Sadly the students that protested missed the history lesson on how India deliberately exported yoga to increase cultural awareness and gain internarional support for independence. And that modern “yoga” as such was a bit of a made up thing created for export. By banning yoga the students are actually going against the intent of country of origin, if one can even really claim a country of origin for yoga.
Next up, one wonders if they’re going to try banning all martial arts classes too.
Note: nobody banned yoga classes. An entity that was sponsoring them decided to stop doing so. I think the reasoning is faulty, but if they had given no reason at all there would be no story.
I do have to say I feel stupid and a fraud “ohmmm”-ing in my yoga class. And I quit another yoga class because there was chanting in Hindi… or Sanscrit… or something. Which made me feel like I was an actor in a SNL sketch.
I do Tai Chi in a matter of fact class that has no bs. It is tremendously helpful. Benson and others’ work with medication for medical benefits could also be accused of cultural appropriation. I think it is wonderful that cultures can cross-pollinate but there is certainly a danger, and a reality, of dilution or distortion of the original.

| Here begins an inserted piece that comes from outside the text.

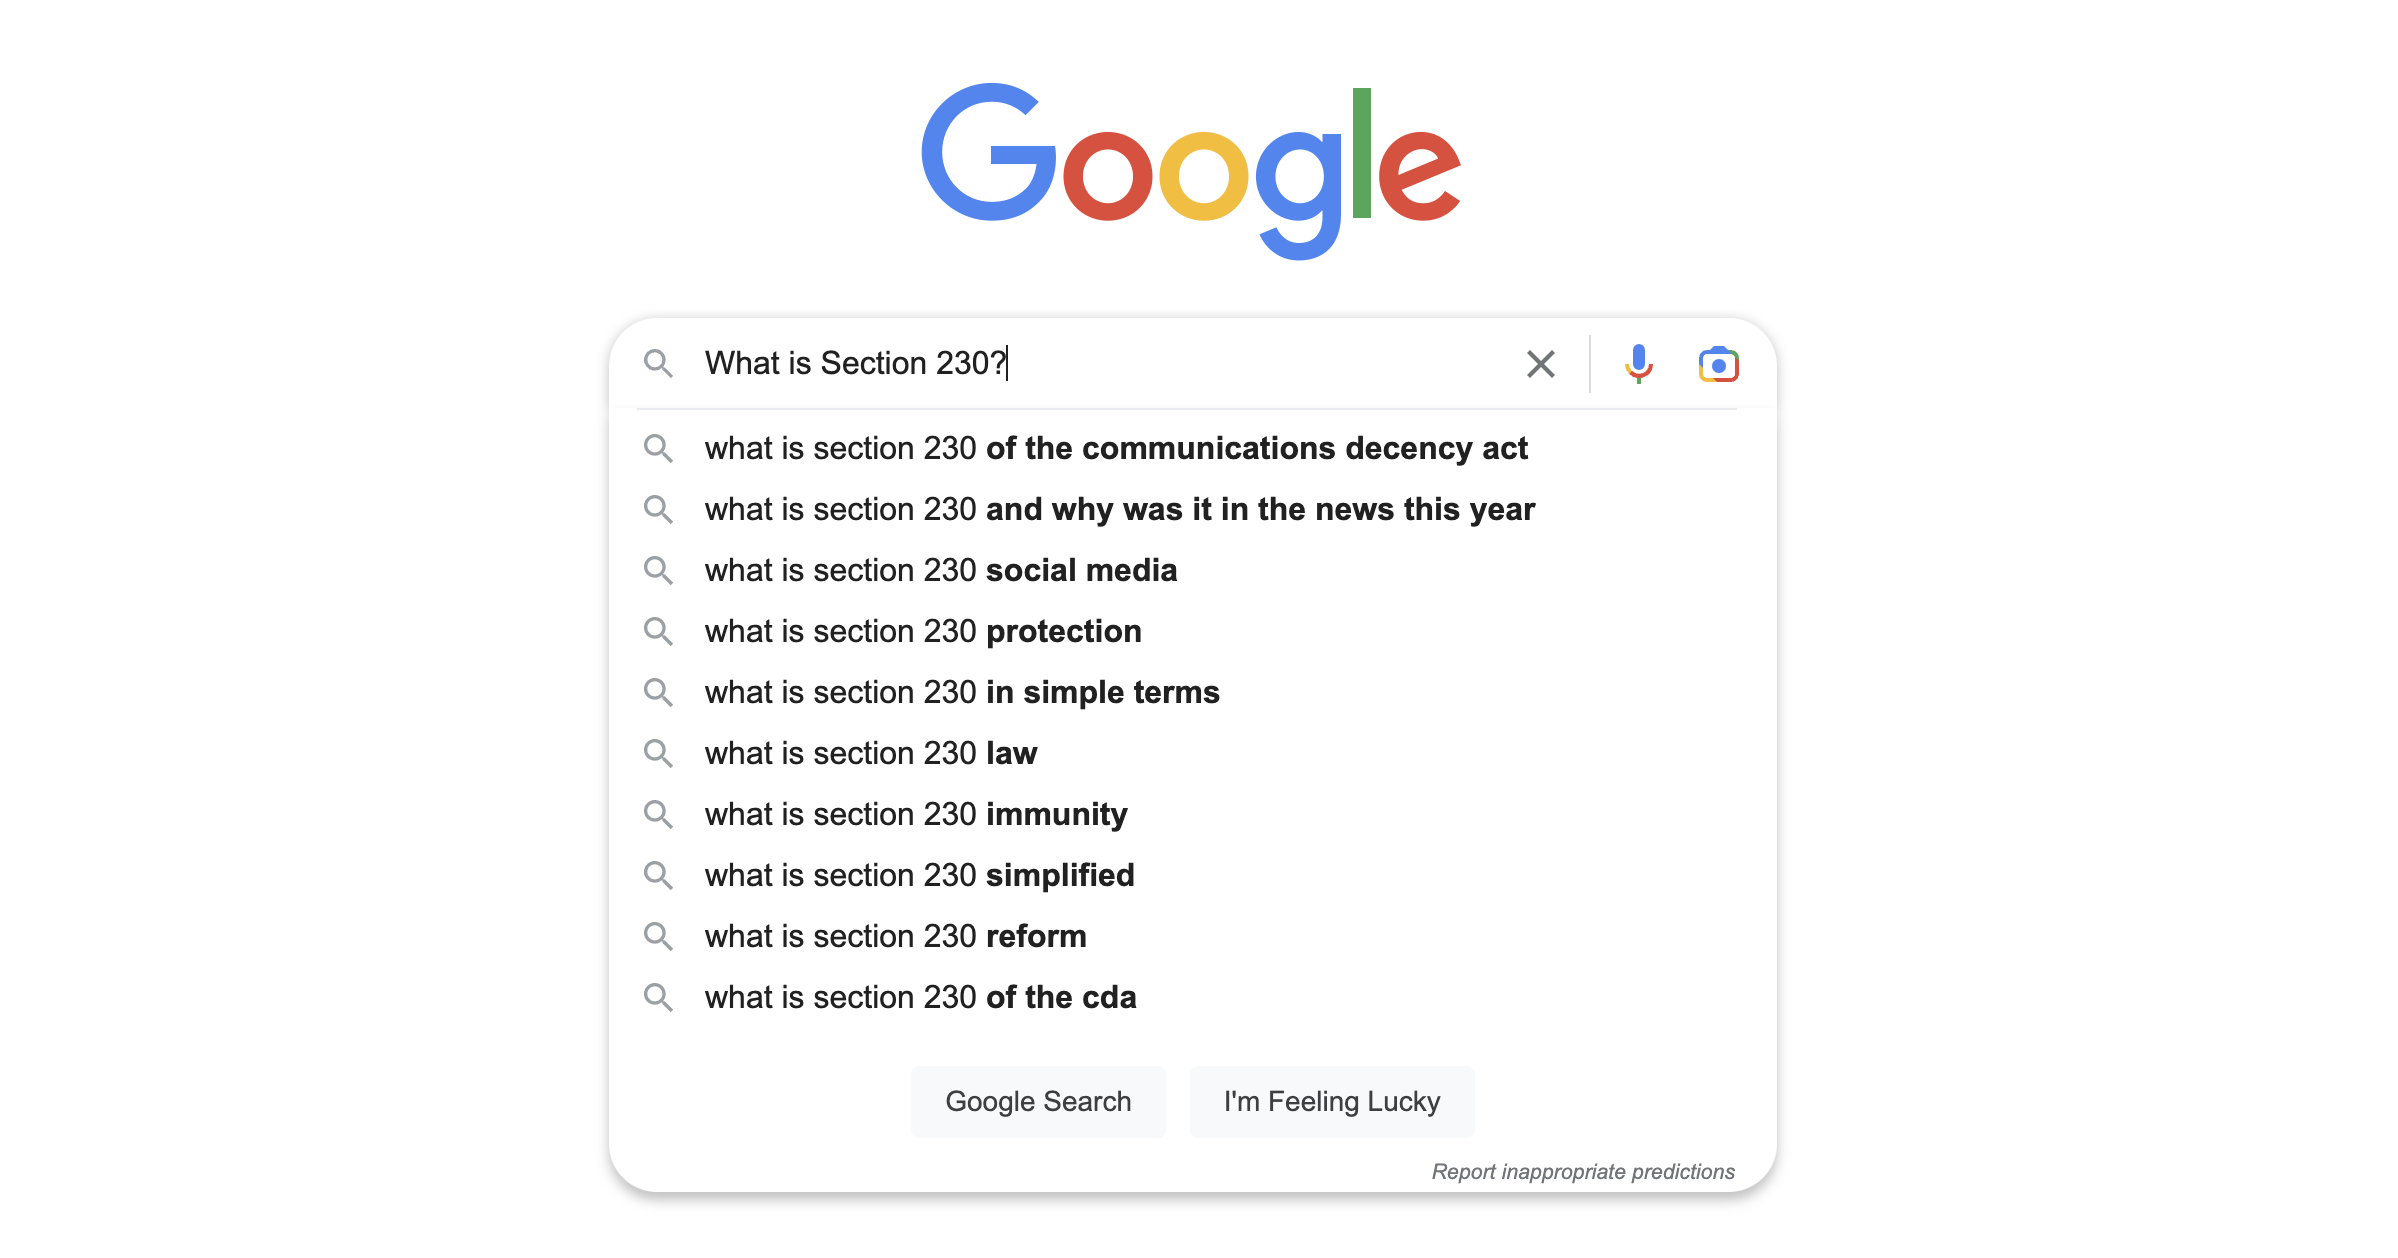Select the 'section 230 social media' suggestion text

[x=940, y=570]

Short attention spans in our culture may certainly do that to ancient disciplines, but that does not mean they aren’t still of some benefit.
When other cultures appropriate US ways, it is cultural imperialism- and many times that description fits. I have never heard India accused of cultural imperialism but from what one poster above says, perhaps that was what occurred at some point with some yoga. Honestly, the fascination with all things Eastern started with the Beatles in the early 70’s!!

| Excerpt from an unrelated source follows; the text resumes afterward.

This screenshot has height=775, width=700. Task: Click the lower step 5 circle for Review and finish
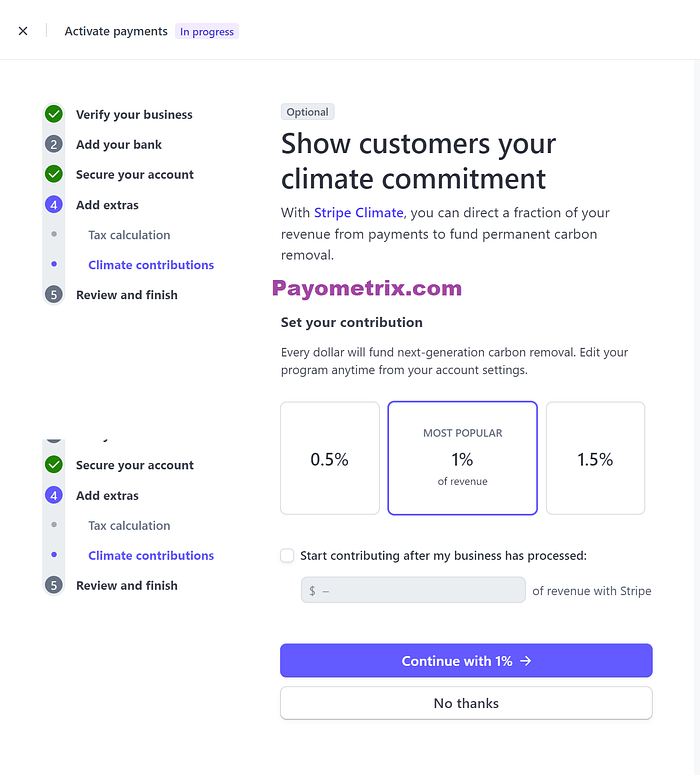coord(54,585)
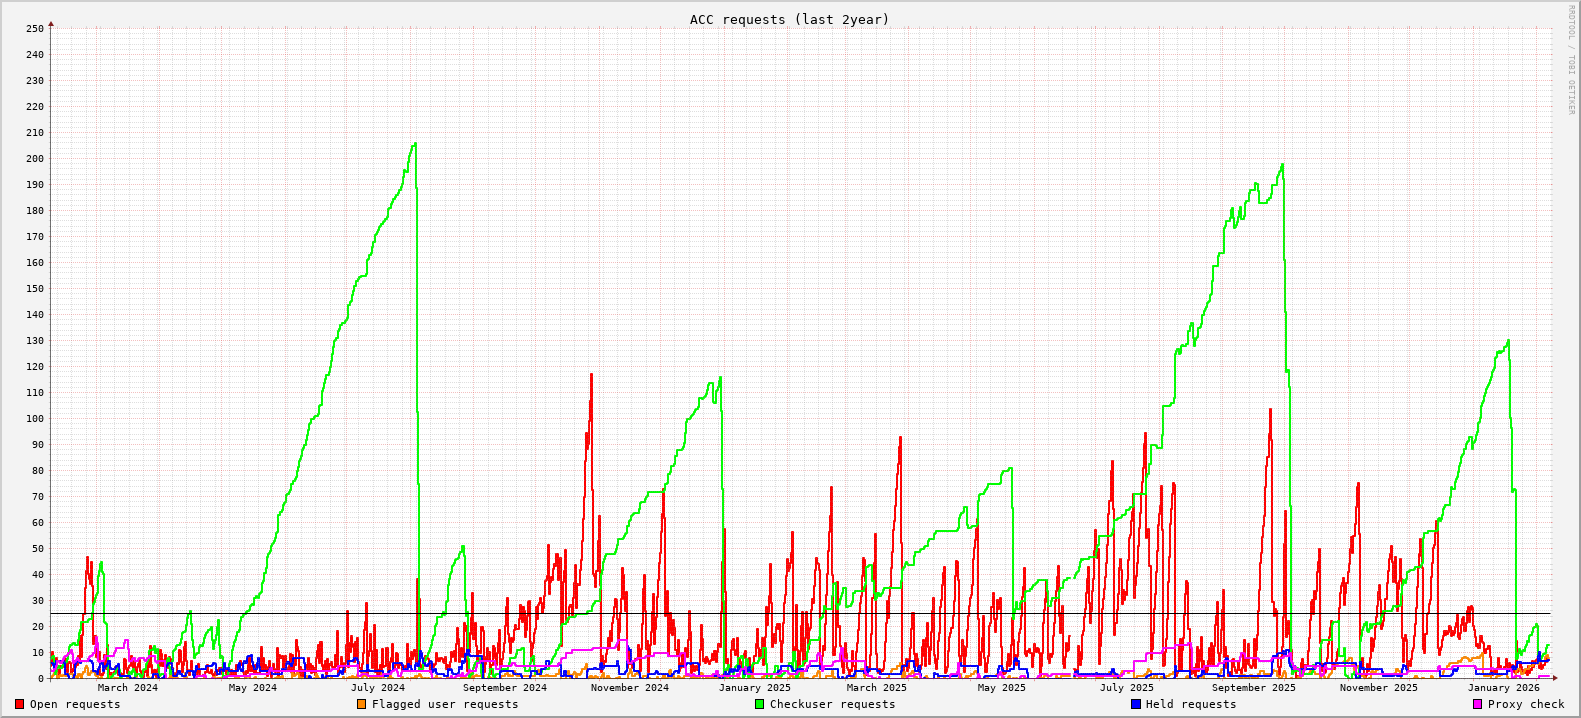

Hunt–You are right in the “no reason, no story” but this is the reason they chose and it does make it a story.
It’s not finances–she taught the course for free to disabled students. Can’t imagine that many students are happy about another few making decisions about seeming morality for them.
Katlia–The instructor offered to change the name to “Mindful Stretching”. Guess you could hum “get milk and eggs” if that’s what helps focus your mind. Which is another SNL sketch…
No chanting and no omhing in my class. I love my class. It’s basically stretching and breathing. It very important to keep yourself flexible as you age.
Every movement has its ridiculous moments. Anyone here ever take part in bra burning? That was the senior prank at my high school: a giant pile of bras went up in smoke. While fun, I really doubt it did anything to advance the feminist cause.